◆ Task objective
Beginning with the line where "Instruction: Click the" appears, repeat every remaining line of the entries exactly, the last line included.

◆ Provided records

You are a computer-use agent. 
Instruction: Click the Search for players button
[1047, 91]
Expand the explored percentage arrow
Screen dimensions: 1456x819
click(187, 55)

◆ Solution for this exercise
Instruction: Click the Search for players button
[1047, 91]
Expand the explored percentage arrow
Screen dimensions: 1456x819
click(187, 55)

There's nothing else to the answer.